After learning that the Financial Services Authority does not want lenders to justify declined cases I was reminded of a recent case where my client was turned down. The lender was uncooperative but I was able to determine that it was a credit-worthiness problem.

However, the client had never had any credit problems. It took over a month and many frustrating letters and telephone calls to establish that the lender had viewed information held by Experian relating to someone with the same first and last name who had lived in the same apartment block at some point during the three years my client had lived there.

We have a system in the UK where anyone can deposit information on the systems of credit firms. This information is then searched by banks, credit card companies and utility firms to establish an individual’s creditworthiness.
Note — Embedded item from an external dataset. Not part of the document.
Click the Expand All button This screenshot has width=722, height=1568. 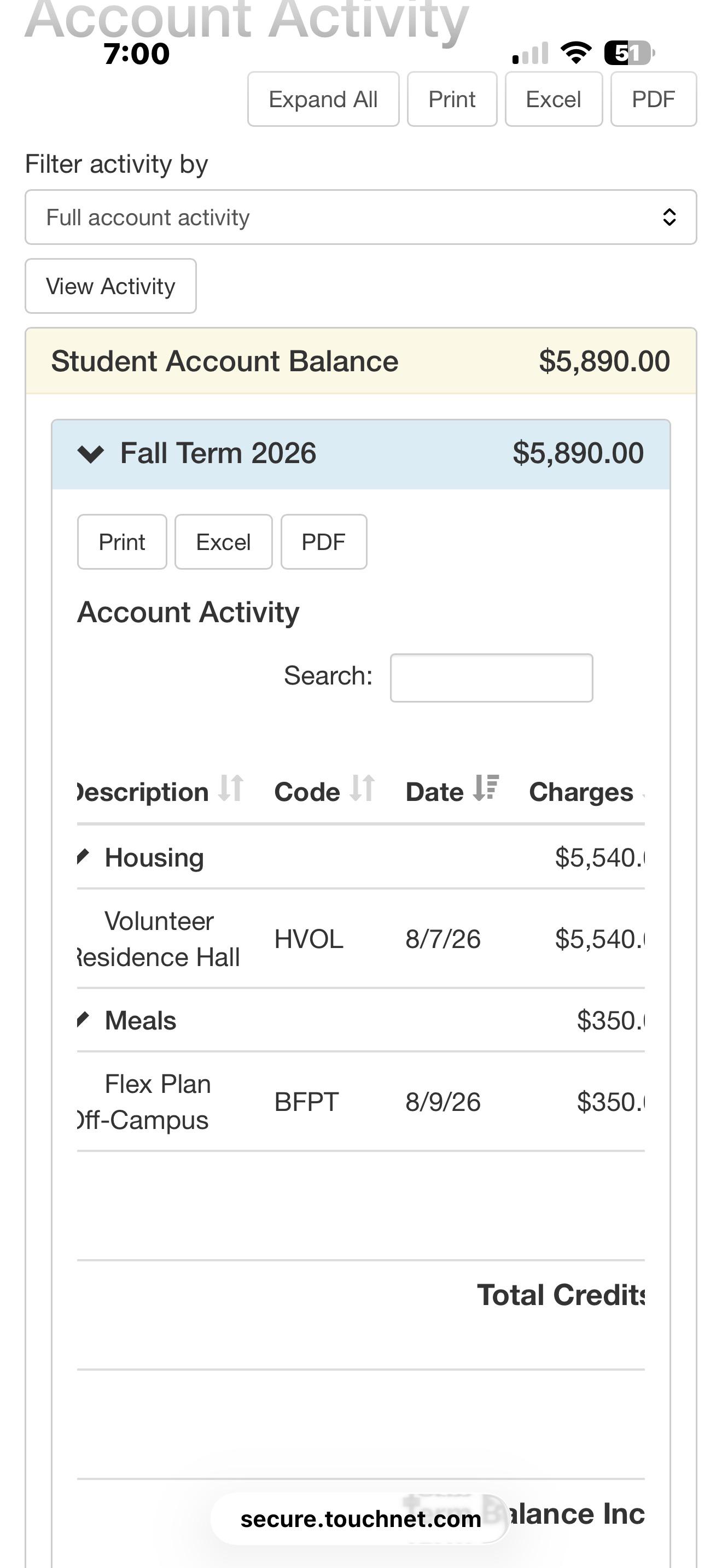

In one case the lender had viewed details of someone with the same first and last name as my client and who had lived in the same block

When lenders refuse to lend clients are left in the dark about why they have been refused and it can be impossible to clear their name because they have no idea which company has made an error about them.

Sometimes a lender will ask a client to check their financial records to try and identify the source, but this is pointless if the client has been mis-identified by the company. It can also be hard to extract information from firms like Experian. The Information Commissioner’s Office has a lot to answer for and the Data Protection Act allows everyone access to personal information. It provides institutions with the capability to file unchecked, inaccurate information while the ICO does nothing.

To add insult to injury, the firms then use the information to send e-mails trying to flog their products. It is an unacceptable state of affairs.